* [TAREFAS E EXERCÍCIOS]:
**1)** No texto sobre o referendo do aborto, que disposição legal é indicada como prova de que a lei está escrita "preto no branco"?
**2)** Continua o texto sobre o referendo do aborto a partir da última frase apresentada.

É verdade, Jorge. Mas há quem insista em encurralar os defensores do "não" em aspectos que, sendo mais polémicos, se prestam a menor consenso. E uma mesma resposta à pergunta do referendo ("não") pode bem esconder uma completamente diferente visão "global" como lhe chama sobre este assunto...
 
O post será comovente mas não tem nada que ver com a pergunta que vai a referendo (e as perguntas que são feitas no post, valha-as Deus, de tão tolinhas que são).

Será que o autor do post reparou que a decisão de abortar é, sempre, da mãe ? E que, por isso, o seu irmão podia e poderá, mesmo com a lei que vai ser referendada, viver ?

Não puxem ao sentimento, que nada ganham...
 
Caro Anonymous:

Como a mãe do Martim optou por não lhe tirar a vida depois de lhe dar a vida, para si, tudo bem. E os Martim's cujas mães não tomaram essa decisão?

Só prova que vcs não querem ir à questão essencial: todo o ser humano tem direito à vida, e o feto é um ser humano. Ponto.
 
Caro ANÓNIMO (A):
O autor do post é meu filho. Aliás o meu quinto filho. E a questão central do post é a de que o Estado entende que há pessoas ainda não nascidas com menos direitos do que outras. Esta era e continua a ser a questão. Nem mais nem menos.
 
Este post é um disparate pegado. A lei não vai obrigar mulher alguma a abortar um feto com deficiências. Essa decisão cabe à mãe, nada mais. Há quem tenha coragem e quem não tenha. E há quem tenha coragem e não tenha condições familiares ou financeiras. A vida não é a preto e branco, há muitos cinzentos.

Fico feliz por o Martim ser tão amado, mas dizer que há 15 anos atrás o Estado obrigaria a sua mãe a abortar é mentira.
 
Exma Mazinha:
Certamente, por distração não leu bem o post. Em sítio algum está escrito que o Estado obrigaria (ou obriga) a abortar. O que lá está escrito é que para o Estado um deficiente tem menos direito á vida.
De facto a Lei não é cinzenta. Está lá escrito preto no branco (alínea c do Artigo 142 do Decreto Lei 48/95)
 
Eu sei que não está escrito. Mas a parte final do texto insinua claramente que por vontade do estado, crianças como o Martim não nasceriam. E isso é mentira.
A decisão cabe aos pais. E nem todos têm estruturas familiares e financeiras para arcar com a responsabilidade de uma criança destas. Tenho na minha rua um rapaz como o Martim. (talvez mais grave)Tem 19 anos e os pais, na casa dos 50 e tal, estão aterrados com o futuro dele. Porquê? Porque não têm dinheiro para que mais tarde ele possa ser internado num bom lar e a irmã já fez saber que tem as filhas e marido dela, que não pode tomar conta dele. Quem tomará conta conta do Zé? o Estado? o mesmo Estado que o obrigou a frequentar uma escola normal e recusou ajuda financeira para que ele fosse para uma escola a 30 kms, especializada em crianças com este problema?

* [DADOS REGISTADOS]:
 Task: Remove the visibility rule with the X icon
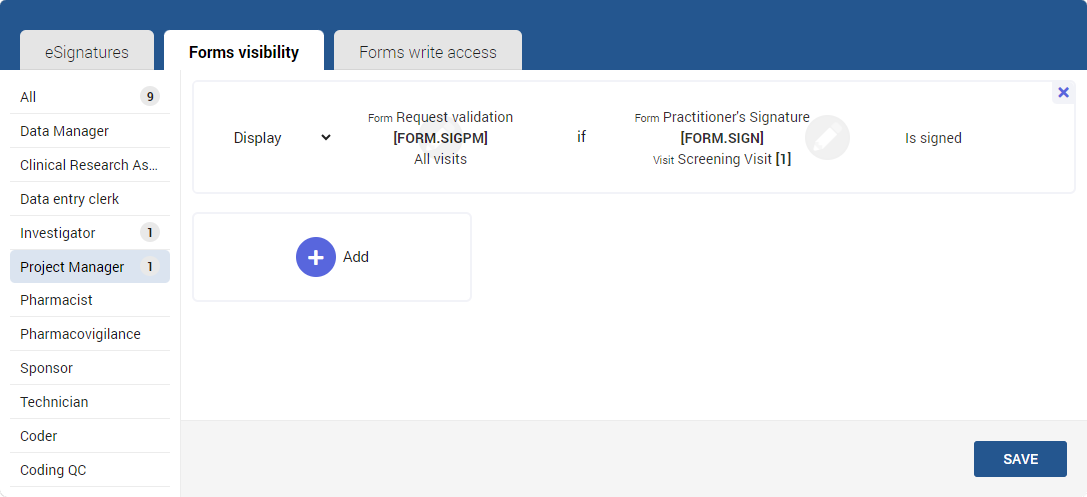(1063, 93)
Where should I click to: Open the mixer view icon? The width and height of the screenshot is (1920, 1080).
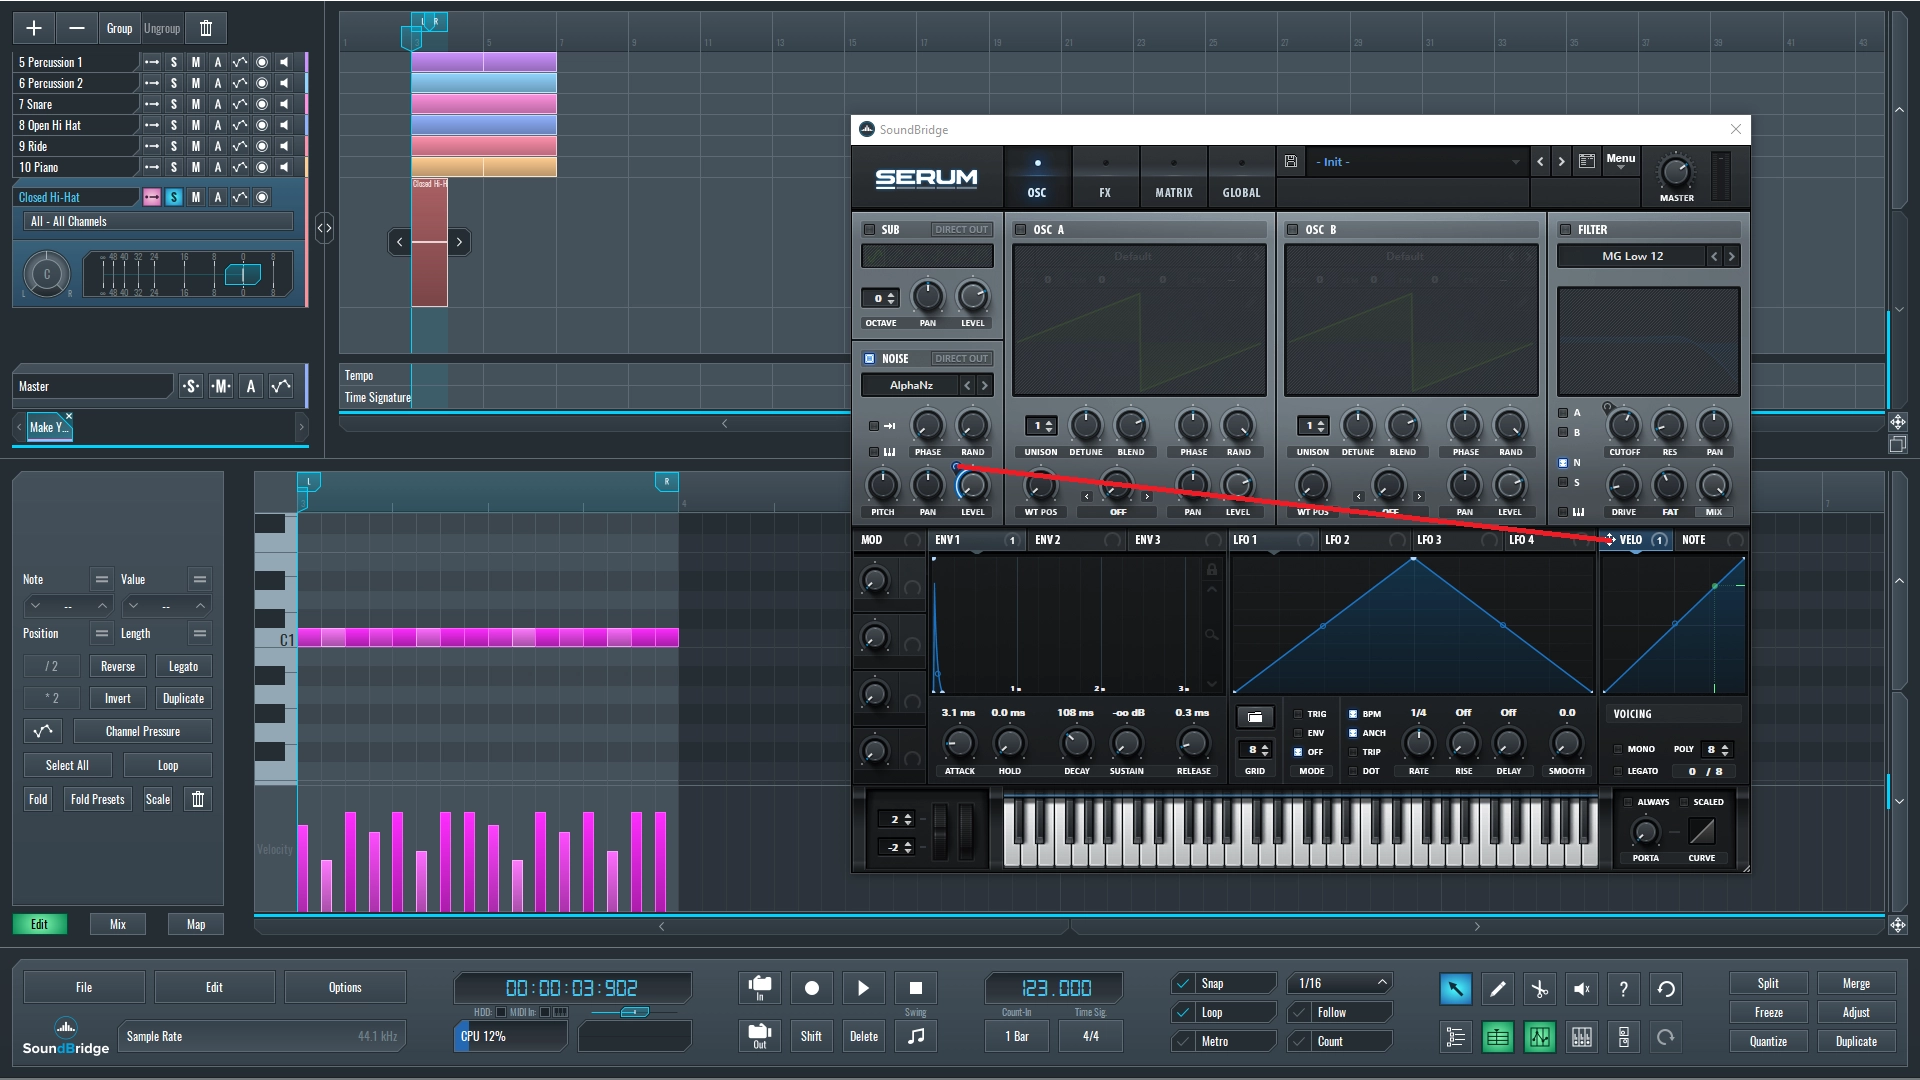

* [RESPOSTAS ESPERADAS]:
**1)** A alínea c do Artigo 142 do Decreto Lei 48/95.

**2)**
É muitro fácil fácil atirar pedras às decisões dos outros do alto das nossas casas confortáveis e famílias unidas...
 
Exma. Mazinha

O texto que escrevi não insinua que por vontade do Estado pessoas como o meu irmão não nasceriam, o texto esclarece peremptoriamente um facto que não é propriamente esse. O que eu digo no texto é que aos olhos do Estado e da lei, bebés até aos seis meses de gestação com deficiências congénitas têm menos direito à vida do que bebés sem deficiência até aos seis meses de gestação. Constato um facto que considero extremamente injusto e revoltante. Daí a dizer que o Estado quer ver pessoas como o meu irmão mortas, vai um passo bastante grande. Digo apenas que o Estado dá a possibilidade de escolha.
Ponto assente.
Pergunto: é o facto de uma pessoa ser mais ou menos deficiente que gere a felicidade? Quantas pessoas que não têm deficiências são infelizes, não têm meios de subsistência, etc? Quantas pessoas não deficientes geram infelicidade? (Posso continuar…)
O Estado, em vez de estar a financiar abortos com o dinheiro dos nossos impostos, deveria estar a criar estruturas para ajudar as famílias carenciadas, deveria aumentar o abono de família, etc… (Segundo o que diz, como tudo já está mal, vamos fazer com que isto fique ainda pior.)
Julga que o Zé gostaria de ter sido morto? Quantos Zés sem deficiências existem? Quem decide e com que autoridade qual deles tem mais direito à vida até aos seis meses de gestação?

É muito fácil atirar calhaus dizendo que os outros atiram pedras.
 
Certo Afonso,
A mazinha até nem é assim tão mázinha como isso. O que ela não sabe é gerir os seus sentimentos e de sentimental passou a sentimentaloide. E essa sentimentaloidisse dominou-lhe a razão e em consequència, perdeu-a.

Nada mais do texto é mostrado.